Arti Baru dari Tarian Pemberontakan
Raja Majapahit mengetahui mengenai situasi yangsedang terjadi di masyarakatnya dan mengirimkan pasukannya untuk menghadapi Ki Ageng Kutu dan para pengikutnya. Meskipun sekolah bela diri tersebut dihancurkan, orang-orang yang selamat tetap berlatih kesenian mereka secara diam-diam. Untuk Reog Ponorogo, Raja tidak dapat menghentikan pertunjukkannya karena sudah sangat terkenal. Maka, Raja menambahkan alur cerita dan karakter baru yang berasal dari cerita rakyat Ponorogo kedalam pertunjukkan Reog Ponorogo.

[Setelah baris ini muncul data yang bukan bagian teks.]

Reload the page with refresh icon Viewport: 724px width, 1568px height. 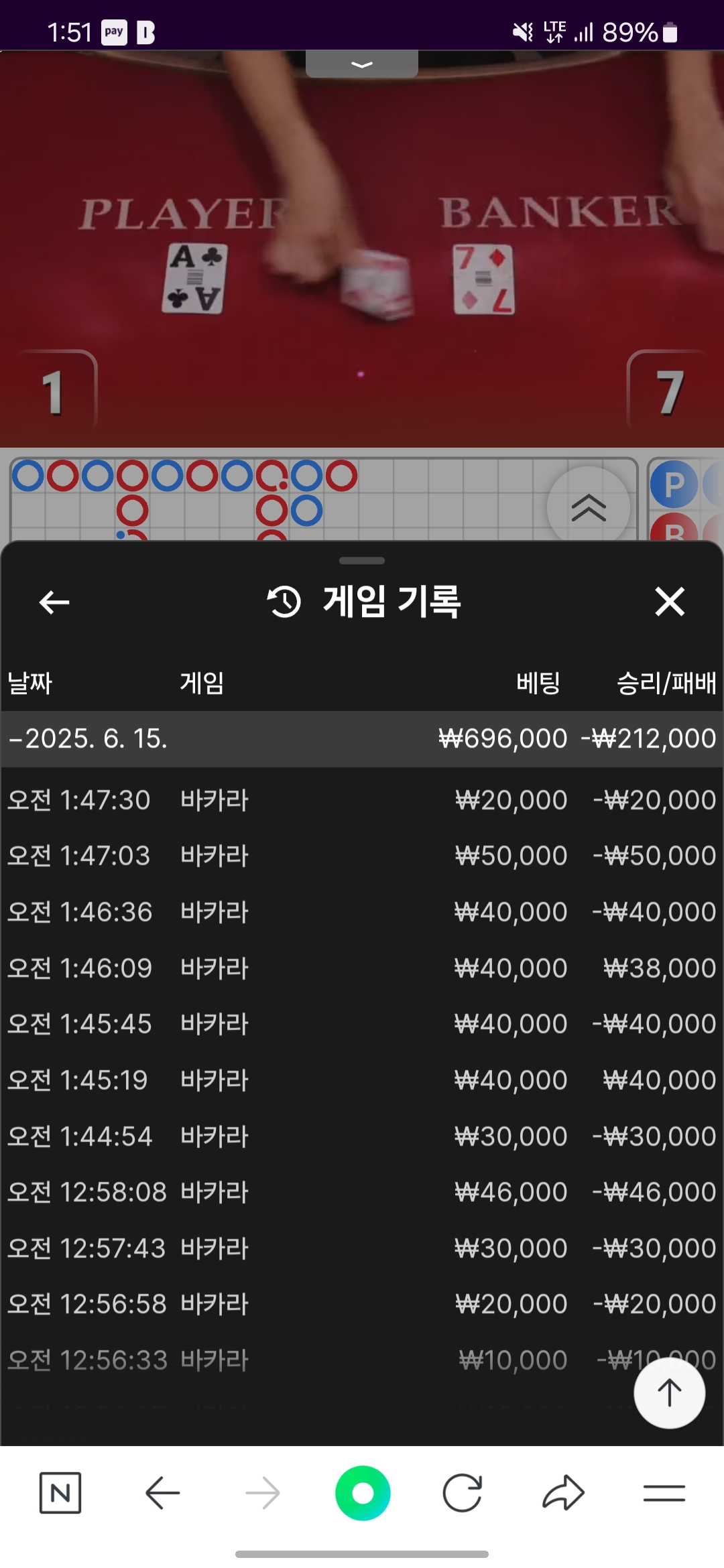(463, 1493)
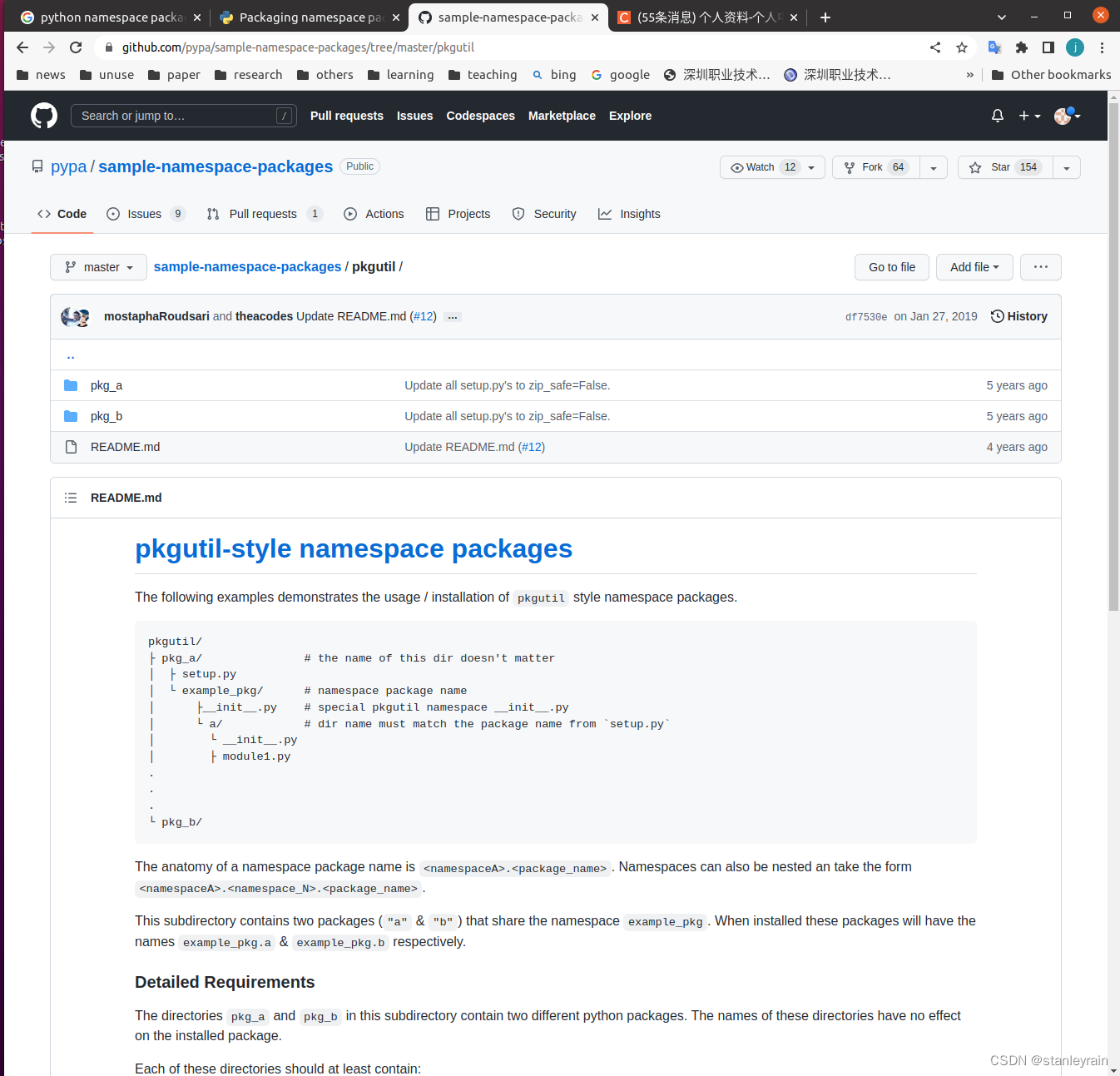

Reog Ponorogo pun menjadi tarian tradisional masyarakat Ponorogo. Sekarang, Reog Ponorogo ditampilkan pada acara-acara special seperti pernikahan, perayaan islamik, dan perayaan ulang tahun Kabupaten Ponorogo.

Setiap rombongan Reog Ponorogo terdiri dari sekitar 25 sampai 35 anggotadan setiap pertunjukkan tersusun dari 3 rentetan tarian. Kemudian, ada beberapa pasang karakter dalam tarian tradisional ini. Salah satunya merupakan Jathil, yang bertindak sebagai kavaleri. Secara tradisional, yang memaninkan karakter Jathil merupakan seorang pria yang berdandan seperti seorang wanita. Namun sekarang, yang memainkan karakter ini adalah perempuan. Berdasarkan satu sumber, Jathil menyimbolkan kejantinaan kavaleri Majapahit yang melayani Kertabhumi Bhre.

Kekayaan simbolisme Reog Ponorogo juga dapat dilihat dari karakter Singa Barong, singa raksasa dengan bulu burung merak di kepalanya. Singa tersebut merepresentasikan Raja Majapahit, sedangkan bulu-bulu tersebut merepresentasikan Ratu. Itu dimaksudkan sebagai kritikkan kepada Raja, yang memiliki wajah garang namun dikendalikan oleh Ratu. Berat topeng Singa Barong dapat mencapai 50 kg (110lbs.), dan penari yang memainkan bagian ini hanya menggunakan giginya untuk menopang berat topeng tersebut.
Sebuah Kasus Identitas
Pada 2007, iklan pariwisata Malaysia, yang merupakan bagian dari kampanye Malaysia Truly Asia, menampilkan Tari Barongan, tarian yang menyerupai Reog Ponorogo. Namun, itu mungkin dibawa ke Malaysia oleh migran dari Indonesia. Untuk masyarakat Ponorogo, hal ini dianggap sebagai pencurian identitas, karena iklan tersebut tidak menyebutkan asal dari tarian tersebut.
Lebih jauh lagi, yang membuat lebih parah adalah kata ‘Reog Ponorogo’ yang berada di topeng Singa Barong digantikan dengan kata ‘Malaysia’. Namun, garis perak yang ada diperbaharui bulan berikutnya. Akan tetapi penyebaran dan perkembangan Reog Ponorogo di bagian lain dunia dating bersama konflik dengan keinginan masyarakat Ponorogo untuk melindungi tarian tradisionalnya. Ini merupakan isu tajam yang mungkin dapat diselesaikan di kemudian hari.